Under Article 13 — which deals with how copyrighted content is uploaded to the internet — tech giants like Google and Facebook will be liable for the content that's posted on their platforms. The clause states that users must get permission from the rights holder before uploading copyright content, but the onus is on the platform to ensure it isn't hosting material posted without a copyright.

To do so, Facebook and YouTube will have to set up upload filters to make sure they're not hosting copyrighted content without the requisite permissions. Another part of the bill — Article 11 — states that news aggregators like Google News should pay publications for distributing their articles in newsfeeds:

The directive aims to ensure that the longstanding rights and obligations of copyright law also apply to the internet. YouTube, Facebook and Google News are some of the internet household names that will be most directly affected by this legislation.

The directive aims to enhance rights holders' chances, notably musicians, performers and script authors, (creatives) as well as news publishers, to negotiate better remuneration deals for the use of their works when these feature on internet platforms. It does this by making internet platforms directly liable for content uploaded to their site and by automatically giving the right to news publishers to negotiate deals on behalf of its journalists for news stories used by news aggregators.

The directive also strives to ensure that the internet remains a space for freedom of expression.

The EU says it was acting on behalf of artists, record labels, and news publishers to secure better remuneration, but it isn't hard to see how the law would curtail free speech. Effectively, the ruling would allow a movie studio could go after a negative review on YouTube by claiming copyright violation — YouTube even set up a page last year explaining how Article 13 would harm content creators.

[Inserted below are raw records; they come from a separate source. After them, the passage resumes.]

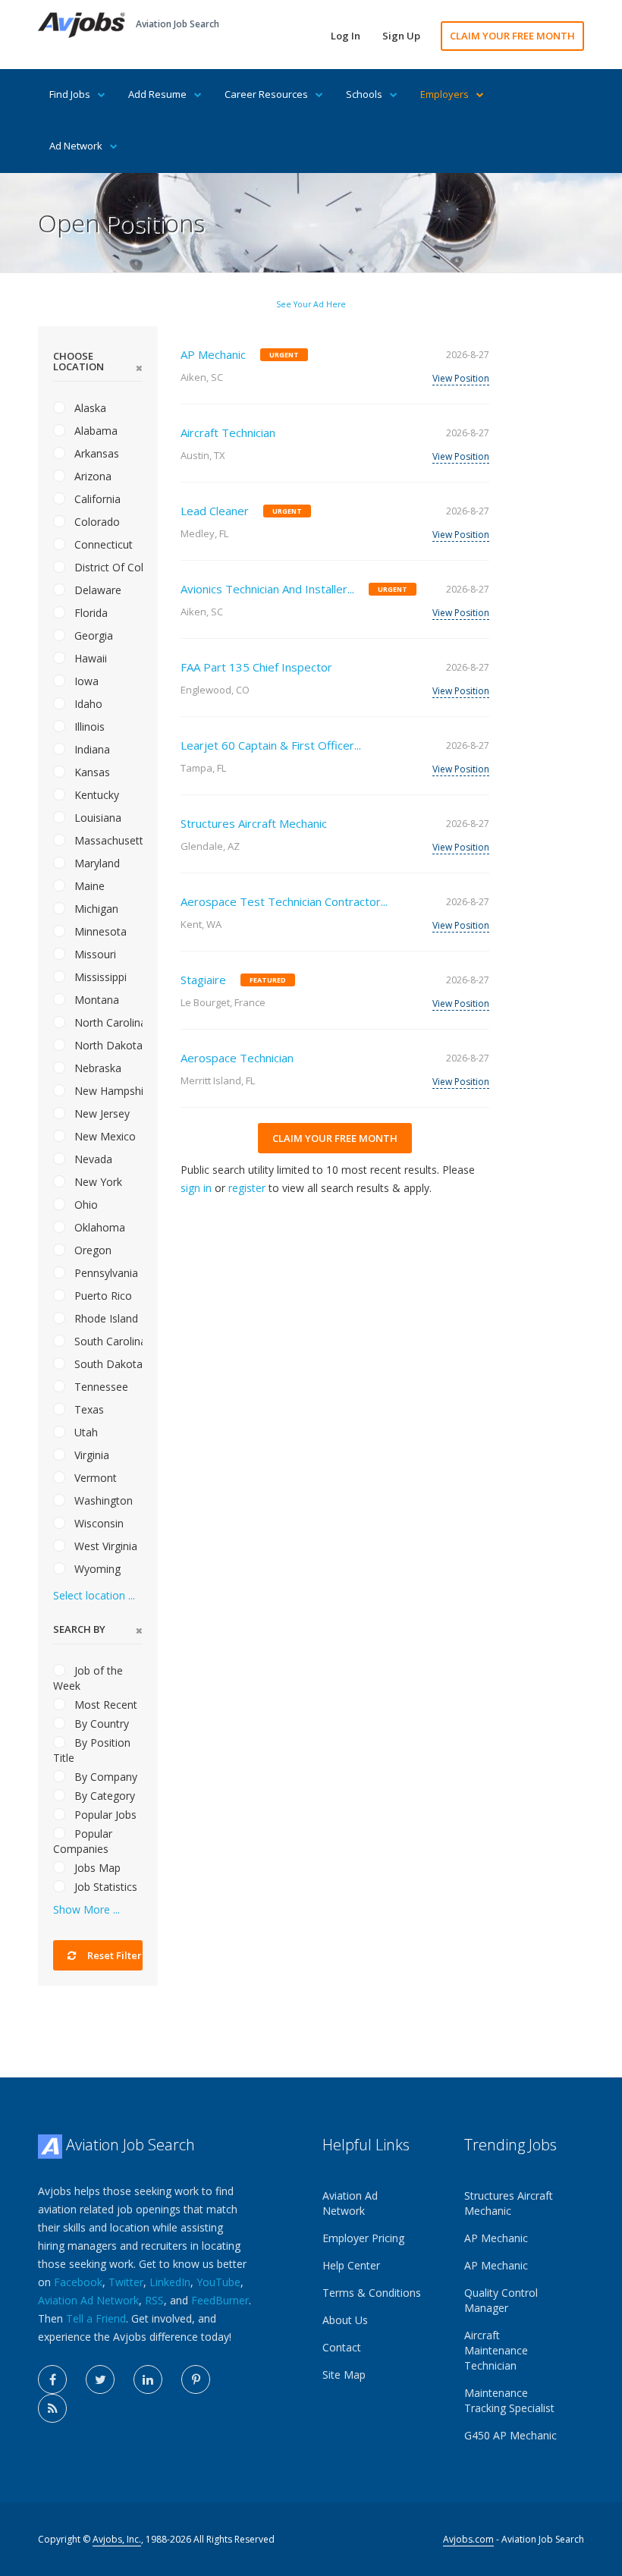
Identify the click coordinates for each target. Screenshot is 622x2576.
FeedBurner (220, 2300)
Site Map (344, 2374)
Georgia (92, 635)
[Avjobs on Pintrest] (195, 2379)
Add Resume (157, 94)
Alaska (88, 408)
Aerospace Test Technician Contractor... (284, 901)
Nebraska (96, 1068)
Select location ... (94, 1595)
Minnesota (99, 931)
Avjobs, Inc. (117, 2539)
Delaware (96, 590)
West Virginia (104, 1546)
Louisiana (96, 817)
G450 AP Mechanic (510, 2435)
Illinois (88, 726)
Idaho (86, 704)
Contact (341, 2347)
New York (96, 1182)
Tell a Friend (96, 2318)
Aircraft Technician (228, 432)
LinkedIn (169, 2282)
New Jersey (100, 1113)
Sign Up (401, 35)
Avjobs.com (468, 2539)
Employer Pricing (363, 2238)
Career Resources (266, 94)
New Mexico (103, 1136)
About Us (345, 2320)
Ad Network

The law certainly opens up the potential for more litigation, with tech giants squarely in the crosshairs. Julia Reda, a member of the European Parliament from Germany, called the vote a "dark day for internet freedom:"

Although the bill has been passed by the parliament, it needs to be ratified by the Council of the European Union before it becomes law. A vote is scheduled to take place sometime next month, with the European Council stating that it will approve the measure as well. That decision could be overturned should a member state change its mind, but after what we've seen over the last two years, that is unlikely.

Once the legislation is published by the council, EU member states will have two years to implement it. For those worrying, the law specifically states that works of parody are excluded, meaning your memes and GIFs are safe (for now):

Uploading protected works for quotation, criticism, review, caricature, parody or pastiche has been protected even more than it was before, ensuring that memes and Gifs will continue to be available and shareable on online platforms.